Directions for this task | Below are some records; reproduce every one of them exactly.

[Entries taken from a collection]
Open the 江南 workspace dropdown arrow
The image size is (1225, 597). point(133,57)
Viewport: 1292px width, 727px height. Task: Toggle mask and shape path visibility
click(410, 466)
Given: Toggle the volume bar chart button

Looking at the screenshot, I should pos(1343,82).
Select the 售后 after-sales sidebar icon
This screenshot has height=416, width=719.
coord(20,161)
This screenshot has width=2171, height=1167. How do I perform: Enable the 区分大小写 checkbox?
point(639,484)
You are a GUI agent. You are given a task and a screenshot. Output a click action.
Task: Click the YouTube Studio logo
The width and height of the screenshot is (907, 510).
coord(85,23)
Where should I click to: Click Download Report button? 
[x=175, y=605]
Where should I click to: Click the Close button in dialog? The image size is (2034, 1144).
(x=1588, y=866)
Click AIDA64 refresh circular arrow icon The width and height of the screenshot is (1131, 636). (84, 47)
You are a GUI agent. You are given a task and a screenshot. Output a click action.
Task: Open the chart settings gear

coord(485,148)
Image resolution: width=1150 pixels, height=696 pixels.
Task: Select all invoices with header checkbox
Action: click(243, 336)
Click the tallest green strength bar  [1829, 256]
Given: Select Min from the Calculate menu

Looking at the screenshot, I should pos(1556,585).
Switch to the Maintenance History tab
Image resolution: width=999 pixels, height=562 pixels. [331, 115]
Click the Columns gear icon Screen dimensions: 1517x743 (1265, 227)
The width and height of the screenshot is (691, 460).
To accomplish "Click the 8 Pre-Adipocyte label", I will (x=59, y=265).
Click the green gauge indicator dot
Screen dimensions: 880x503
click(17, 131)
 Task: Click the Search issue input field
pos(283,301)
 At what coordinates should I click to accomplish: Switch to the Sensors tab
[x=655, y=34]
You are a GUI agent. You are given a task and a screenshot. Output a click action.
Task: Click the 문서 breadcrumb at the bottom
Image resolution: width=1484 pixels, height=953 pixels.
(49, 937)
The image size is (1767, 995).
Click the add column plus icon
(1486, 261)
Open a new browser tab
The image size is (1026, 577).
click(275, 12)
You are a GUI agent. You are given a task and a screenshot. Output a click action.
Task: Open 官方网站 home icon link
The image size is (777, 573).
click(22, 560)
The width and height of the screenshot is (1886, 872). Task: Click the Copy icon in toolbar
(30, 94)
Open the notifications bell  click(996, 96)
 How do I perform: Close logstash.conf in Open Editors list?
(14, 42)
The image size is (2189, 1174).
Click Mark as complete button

Solution for this task |
Open the 江南 workspace dropdown arrow
The image size is (1225, 597). point(133,57)
Viewport: 1292px width, 727px height. Task: Toggle mask and shape path visibility
click(410, 466)
Given: Toggle the volume bar chart button

Looking at the screenshot, I should pos(1343,82).
Select the 售后 after-sales sidebar icon
This screenshot has height=416, width=719.
coord(20,161)
This screenshot has width=2171, height=1167. How do I perform: Enable the 区分大小写 checkbox?
point(639,484)
You are a GUI agent. You are given a task and a screenshot. Output a click action.
Task: Click the YouTube Studio logo
The width and height of the screenshot is (907, 510).
coord(85,23)
Where should I click to: Click Download Report button? 
[x=175, y=605]
Where should I click to: Click the Close button in dialog? The image size is (2034, 1144).
(x=1588, y=866)
Click AIDA64 refresh circular arrow icon The width and height of the screenshot is (1131, 636). (84, 47)
You are a GUI agent. You are given a task and a screenshot. Output a click action.
Task: Open the chart settings gear

coord(485,148)
Image resolution: width=1150 pixels, height=696 pixels.
Task: Select all invoices with header checkbox
Action: click(243, 336)
Click the tallest green strength bar  [1829, 256]
Given: Select Min from the Calculate menu

Looking at the screenshot, I should pos(1556,585).
Switch to the Maintenance History tab
Image resolution: width=999 pixels, height=562 pixels. [331, 115]
Click the Columns gear icon Screen dimensions: 1517x743 (1265, 227)
The width and height of the screenshot is (691, 460).
To accomplish "Click the 8 Pre-Adipocyte label", I will (x=59, y=265).
Click the green gauge indicator dot
Screen dimensions: 880x503
click(17, 131)
 Task: Click the Search issue input field
pos(283,301)
 At what coordinates should I click to accomplish: Switch to the Sensors tab
[x=655, y=34]
You are a GUI agent. You are given a task and a screenshot. Output a click action.
Task: Click the 문서 breadcrumb at the bottom
Image resolution: width=1484 pixels, height=953 pixels.
(49, 937)
The image size is (1767, 995).
Click the add column plus icon
(1486, 261)
Open a new browser tab
The image size is (1026, 577).
click(275, 12)
You are a GUI agent. You are given a task and a screenshot. Output a click action.
Task: Open 官方网站 home icon link
The image size is (777, 573).
click(22, 560)
The width and height of the screenshot is (1886, 872). Task: Click the Copy icon in toolbar
(30, 94)
Open the notifications bell  click(996, 96)
 How do I perform: Close logstash.conf in Open Editors list?
(14, 42)
The image size is (2189, 1174).
Click Mark as complete button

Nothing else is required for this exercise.